Mired as we are in one or another stage of the longest economic downturn in decades, minds are inevitably turning to what the gaming world will look like when we come out on the other side. Anecdotal conversations with a number of longtime friends at last month’s National Indian Gaming Association convention revealed fairly broad agreement on some basic points, both on where the casino industry went wrong and how things might be reconfigured to fit the needs of a changed marketplace.

The conventional wisdom revolves around some basic points: There will be more players in the game as the bigger operators de-leverage and/or reorganize. Prices will come down, on both the gaming and non-gaming sides of the business. The best operators will focus on the core product, gaming, and we will see a continuation of a trend that is already in place: re-emphasizing service and using the non-gaming side of the business to get gamblers through the door with low room rates and cheaper F&B. Some of this is just fine with a lot of people who have been in this business for a long time. There is no shortage of fondness for the gaming industry “the way it used to be,” and even if some of the memories of the past are selective, any conversation that revolves around how the industry offers better value to its customers is healthy right now.

On the ground, things are already happening. Low-limit blackjack games are no longer the distinct province of Downtown Vegas and have found a new life in casinos across the United States. Conversations about the $5 game still revolve around whether they generate enough tips for dealers, but in this climate such concerns appear tone-deaf.

In Atlantic City, which has been buffeted by the twin terrors of the recession and the boom of Pennsylvania gaming, Resorts Casino Hotel converted eight of its slot machines to pay out in coins, to much media fanfare. “You think you’re playing a real slot machine here,” said one player. “This feels like a game; the other ones, it’s just losing money.”

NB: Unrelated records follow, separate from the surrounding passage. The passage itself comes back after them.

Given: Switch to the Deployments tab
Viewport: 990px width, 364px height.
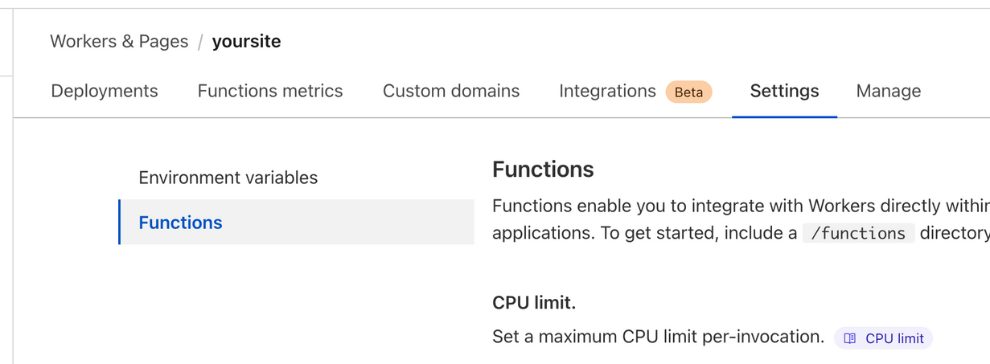Looking at the screenshot, I should [105, 92].
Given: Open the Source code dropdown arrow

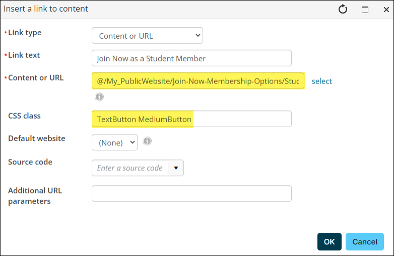Looking at the screenshot, I should pos(176,168).
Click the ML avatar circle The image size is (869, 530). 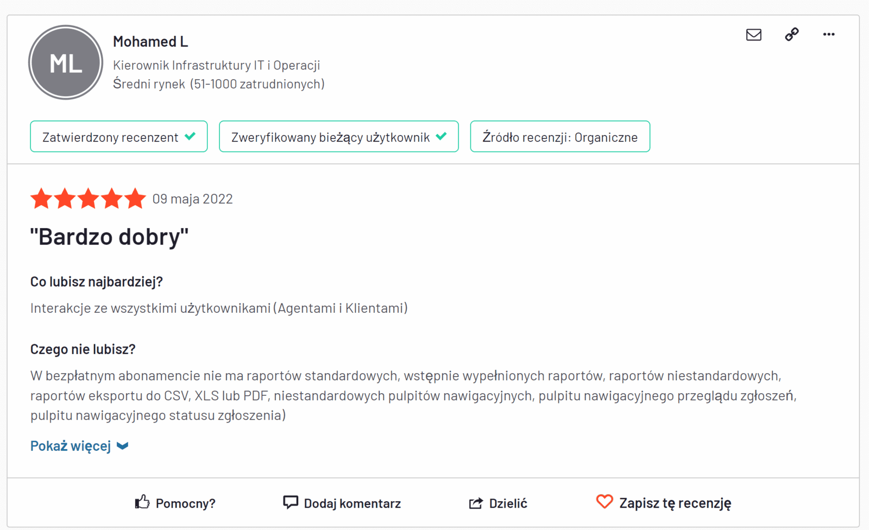(66, 62)
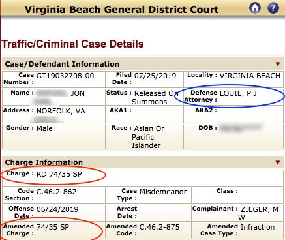Click filed date 07/25/2019

coord(155,76)
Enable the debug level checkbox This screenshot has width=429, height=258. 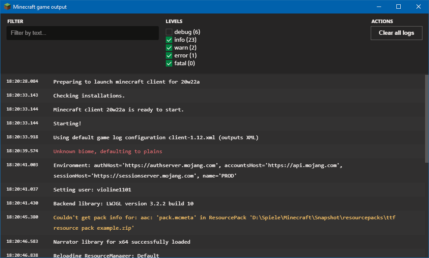click(x=169, y=32)
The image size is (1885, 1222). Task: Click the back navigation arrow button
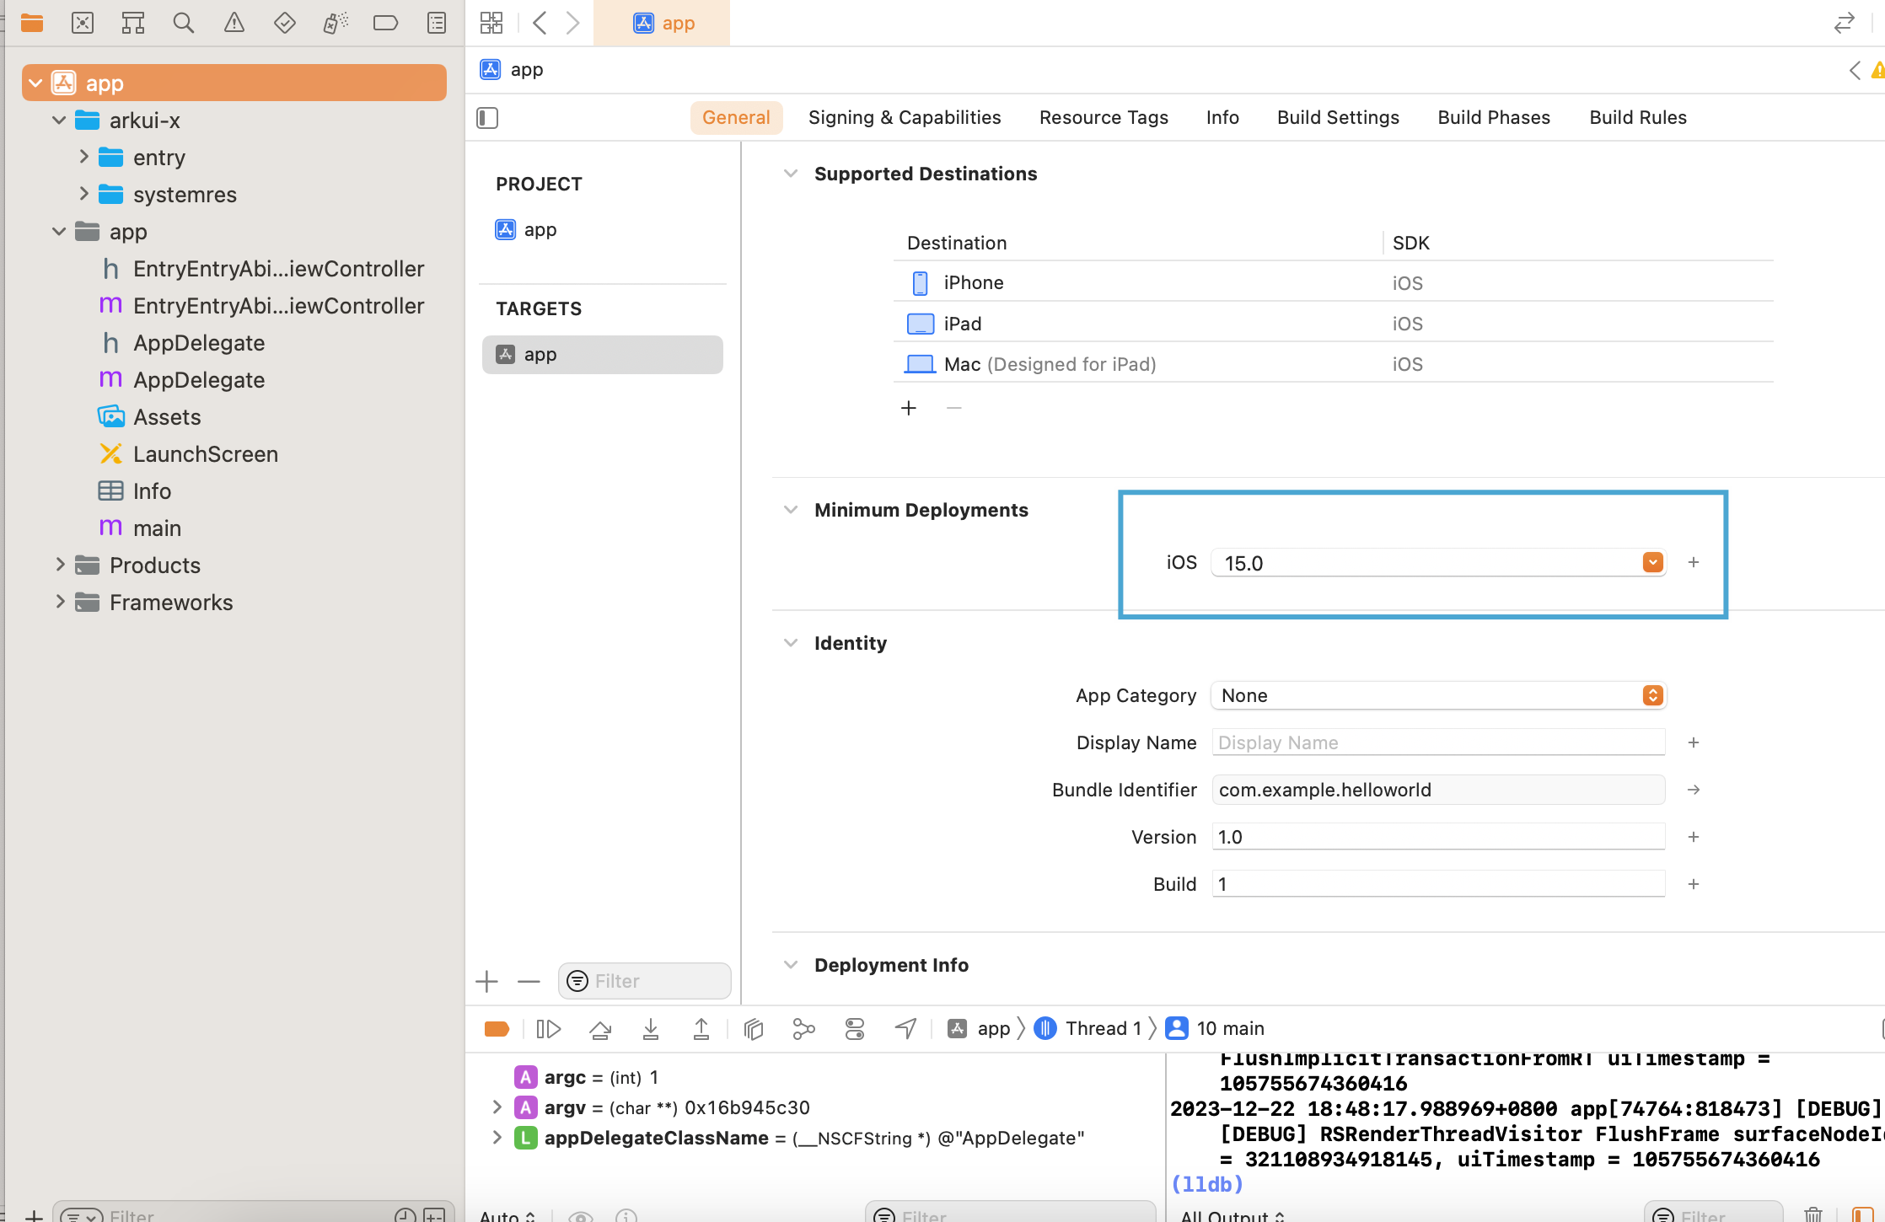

Naïve as that might sound, there’s a powerful message for operators and suppliers alike: “I love coming here, but please don’t take my money away so quickly.” That some of the industry’s biggest names are mired in debt hasn’t helped matters. Humans, fickle beings that they are, lost as often during the good times as they did in the bad times, but now it’s the greedy operators who are to blame. No matter. If the point of consolidation in the first place was to add value for customers, we shouldn’t be surprised when customers turn cynical as deals go pear-shaped and companies are in the news for their ability (or lack thereof) to meet interest payments and for employee layoffs. Players a long time ago started to suspect they were better off when they could play one slot club’s benefits against another’s, as opposed to a world with fewer choices. That some of the most powerful brands are now teetering on the edge of financial ruin only confirms for them that the game was never set up for them in the first place.  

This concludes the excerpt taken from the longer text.